Выбрать главу

Далее. Василий Васильевич Давыдов, Валентин Иванович Толстых и Вадим Михайлович Межуев подчеркнули, что Ильенков был последовательным марксистом. Толстых сказал, что Ильенков не стыдился того, что он марксист и т. д. Вы знаете, я бы и здесь сказал иначе: Ильенков был «больше, чем марксист». Он не укладывается в рамки марксистского учения. Да, он опирался на важную научную традицию марксизма, но при этом преодолевает его ограниченности, обусловленные современной эпохой и той, в которую жил, творил Маркс. Ученик Ильенкова, Саша Суворов, слепоглухой, в своей недавно защищенной диссертации написал: «Упрощением было бы сказать, что я марксист, я — ильенковец». То есть он видит в идеях своего учителя что — то выходящее за пределы марксистской парадигмы.

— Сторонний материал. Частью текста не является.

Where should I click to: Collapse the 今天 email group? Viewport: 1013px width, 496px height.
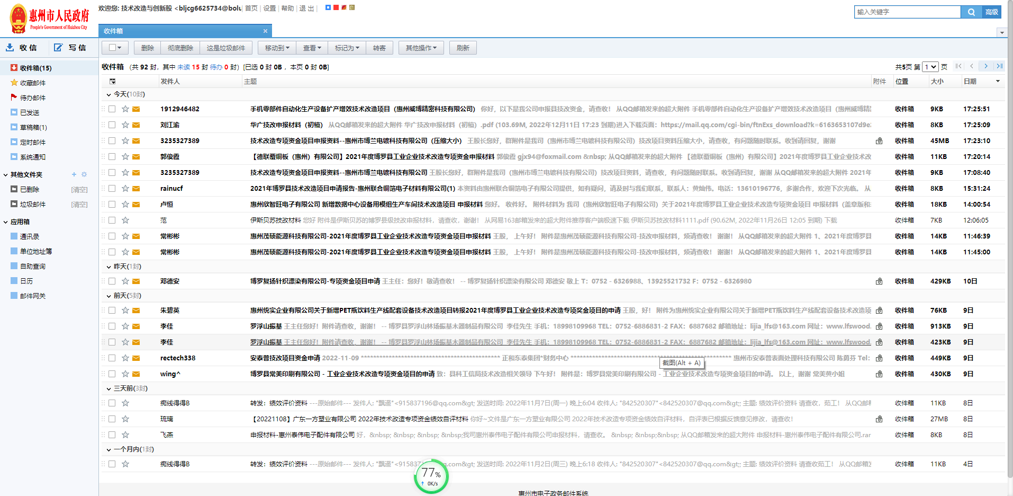tap(109, 94)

Наконец, Валентин Толстых сказал, что было бы трудно сегодня работать и Михаилу Лифшицу, и Эвальду Ильенкову. Да, конечно, было бы очень трудно. Но, во — первых, следует иметь в виду, что нынешняя трудность — другого типа, чем тогда. И, во — вторых: а тогда, Валентин Иванович, легко было им? У них все бока, как говорил Лифшиц, были ободраны до крови — от травли и преследований. Ведь многие произведения Эвальда Васильевича только сегодня дошли до читателя, и среди них — совершенно потрясающие — «Космология духа» и «Маркс и западная культура».

Да, он подпольный коммунист. Человек, творящий за полицейской решеткой. Только с помощью эзопова языка, с помощью кухонь и курилок, с помощью «братьев по духу» из Института философии ему удавалось что — то сказать, что — то напечатать, — он вырывался и прорывался, потому что гениальность не могла не прорваться даже в тех условиях.

Да, сегодня, при нынешних условиях, видя, что происходит в обществе — и наверху, и внизу, ему было бы нелегко. Но ему было бы «легко» в том смысле, что для мыслителя очень важна эпоха, когда происходит разлом истории и когда на поверхность выходят проблемы всемирно — исторического масштаба. И вот этот перелом всемирно — исторического типа, связанный с крахом того коммунизма, который был, — сталинистско — брежневского типа, произошел. Это — пища для философа — теоретика. Кроме того, появилась возможность более или менее открыто об этом сказать.

Появление таких возможностей — конечно, не заслуга нынешних правителей, а заслуга того движения — демократического и нравственного, одним из родоначальников и прародителей которого был Эвальд Васильевич.

И еще два предварительных замечания.

Я хотел бы, учитывая «смешанный» состав аудитории, где — и философы — специалисты, и актеры, и режиссеры, и журналисты, все — таки не вести специально философский разговор. Конечно, каждый волен говорить, как он хочет, но я хотел бы, чтобы у нас разговор был, так сказать, укрупненный, более значимый для самых разнообразных людей, которые здесь присутствуют.

И второе. У Ильенкова было много ипостасей: философ, культуролог, психолог, экономист, педагог, этик, эстетик и т. д. И везде им были сделаны очень крупные открытия. И вот я хотел бы подумать, а нет ли точки схода всех этих ипостасей, нет ли некоего фокуса, где они сходятся, некоей «клеточки», о которой любил говорить Эвальд Васильевич, из которой тянутся эти нити ко всем его ипостасям? Вот определить бы ее, то есть поговорить бы об Ильенкове, как сейчас модно говорить, на парадигмальном уровне. Потому что, мне думается, Ильенков — это человек, работавший и писавший на смене исторических парадигм, мыслительных, социальных, культурных.

Правильно ли вообще так ставить вопрос относительно Ильенкова? Действительно ли он появлялся в эпоху смены парадигм всемирной истории? Я думаю, правильно. Вообще говоря, смена парадигм в истории происходит не потому, что появляются гениальные люди, а потому, что происходит смена исторических эпох. Так появляется античная парадигма, платоновско — аристотелевская и т. д., средних веков, возрожденческая, просветительская. И вот на смену просветительской парадигме является новая парадигма, которая в нашей философской науке считалась парадигмой марксизма.